■ **Direction**
Reproduce the records word for word, starting with the line that contains "Task: Select the 선납금 value 66.5% / 56,192,500" and going on through the line that contains "pyautogui.click(x=395, y=316)". Include both of those lines and output only this stretch.

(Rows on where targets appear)
===============

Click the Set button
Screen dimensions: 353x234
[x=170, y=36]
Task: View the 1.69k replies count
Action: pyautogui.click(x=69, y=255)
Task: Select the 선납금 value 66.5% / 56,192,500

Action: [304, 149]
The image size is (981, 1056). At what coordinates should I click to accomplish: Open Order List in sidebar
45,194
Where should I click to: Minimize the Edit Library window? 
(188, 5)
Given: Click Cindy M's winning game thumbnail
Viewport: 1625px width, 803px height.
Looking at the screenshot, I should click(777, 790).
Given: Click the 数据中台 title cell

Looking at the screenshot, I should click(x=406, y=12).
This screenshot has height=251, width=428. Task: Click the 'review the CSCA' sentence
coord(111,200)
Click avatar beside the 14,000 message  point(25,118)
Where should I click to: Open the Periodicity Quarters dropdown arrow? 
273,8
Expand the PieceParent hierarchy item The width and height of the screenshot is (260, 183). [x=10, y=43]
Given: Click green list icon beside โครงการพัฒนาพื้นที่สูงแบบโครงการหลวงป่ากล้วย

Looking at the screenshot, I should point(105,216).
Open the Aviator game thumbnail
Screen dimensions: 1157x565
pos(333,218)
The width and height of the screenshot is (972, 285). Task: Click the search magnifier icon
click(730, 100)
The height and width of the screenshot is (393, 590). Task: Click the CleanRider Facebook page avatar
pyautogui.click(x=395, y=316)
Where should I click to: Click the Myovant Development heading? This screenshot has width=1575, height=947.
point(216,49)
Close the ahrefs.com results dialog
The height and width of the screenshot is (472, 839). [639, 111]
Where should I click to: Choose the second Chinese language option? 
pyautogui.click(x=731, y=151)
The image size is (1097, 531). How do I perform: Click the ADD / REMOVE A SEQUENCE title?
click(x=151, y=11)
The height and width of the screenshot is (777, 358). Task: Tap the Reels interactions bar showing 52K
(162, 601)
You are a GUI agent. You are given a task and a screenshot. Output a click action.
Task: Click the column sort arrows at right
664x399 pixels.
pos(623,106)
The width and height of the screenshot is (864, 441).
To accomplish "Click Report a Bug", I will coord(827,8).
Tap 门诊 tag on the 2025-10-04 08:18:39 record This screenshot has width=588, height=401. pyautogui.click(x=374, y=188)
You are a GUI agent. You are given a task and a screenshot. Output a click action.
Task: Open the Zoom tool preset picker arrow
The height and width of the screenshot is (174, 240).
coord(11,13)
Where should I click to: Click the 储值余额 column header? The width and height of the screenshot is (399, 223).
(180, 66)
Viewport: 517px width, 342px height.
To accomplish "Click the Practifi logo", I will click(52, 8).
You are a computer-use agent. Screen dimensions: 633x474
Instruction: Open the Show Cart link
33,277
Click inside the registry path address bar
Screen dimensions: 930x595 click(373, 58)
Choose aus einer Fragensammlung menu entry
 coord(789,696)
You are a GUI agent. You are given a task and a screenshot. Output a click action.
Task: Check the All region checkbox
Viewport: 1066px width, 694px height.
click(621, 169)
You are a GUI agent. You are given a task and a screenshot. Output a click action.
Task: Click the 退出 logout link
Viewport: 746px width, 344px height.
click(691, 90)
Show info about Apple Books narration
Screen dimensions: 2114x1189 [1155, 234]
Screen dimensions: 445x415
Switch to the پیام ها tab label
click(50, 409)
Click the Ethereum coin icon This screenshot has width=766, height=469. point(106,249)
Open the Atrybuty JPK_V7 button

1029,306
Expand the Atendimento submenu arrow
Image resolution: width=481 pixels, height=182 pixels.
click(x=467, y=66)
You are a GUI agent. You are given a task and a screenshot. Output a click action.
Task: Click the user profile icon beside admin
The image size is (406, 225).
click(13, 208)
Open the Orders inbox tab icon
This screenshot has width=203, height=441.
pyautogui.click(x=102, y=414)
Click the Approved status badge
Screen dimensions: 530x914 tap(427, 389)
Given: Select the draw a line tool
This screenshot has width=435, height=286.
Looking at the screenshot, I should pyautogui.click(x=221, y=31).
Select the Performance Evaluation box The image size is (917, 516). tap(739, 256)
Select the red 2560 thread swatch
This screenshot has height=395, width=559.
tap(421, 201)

===============

■ **Output of the exercise**
Task: Select the 선납금 value 66.5% / 56,192,500

Action: [304, 149]
The image size is (981, 1056). At what coordinates should I click to accomplish: Open Order List in sidebar
45,194
Where should I click to: Minimize the Edit Library window? 
(188, 5)
Given: Click Cindy M's winning game thumbnail
Viewport: 1625px width, 803px height.
Looking at the screenshot, I should click(777, 790).
Given: Click the 数据中台 title cell

Looking at the screenshot, I should click(x=406, y=12).
This screenshot has height=251, width=428. Task: Click the 'review the CSCA' sentence
coord(111,200)
Click avatar beside the 14,000 message  point(25,118)
Where should I click to: Open the Periodicity Quarters dropdown arrow? 
273,8
Expand the PieceParent hierarchy item The width and height of the screenshot is (260, 183). [x=10, y=43]
Given: Click green list icon beside โครงการพัฒนาพื้นที่สูงแบบโครงการหลวงป่ากล้วย

Looking at the screenshot, I should point(105,216).
Open the Aviator game thumbnail
Screen dimensions: 1157x565
pos(333,218)
The width and height of the screenshot is (972, 285). Task: Click the search magnifier icon
click(730, 100)
The height and width of the screenshot is (393, 590). Task: Click the CleanRider Facebook page avatar
pyautogui.click(x=395, y=316)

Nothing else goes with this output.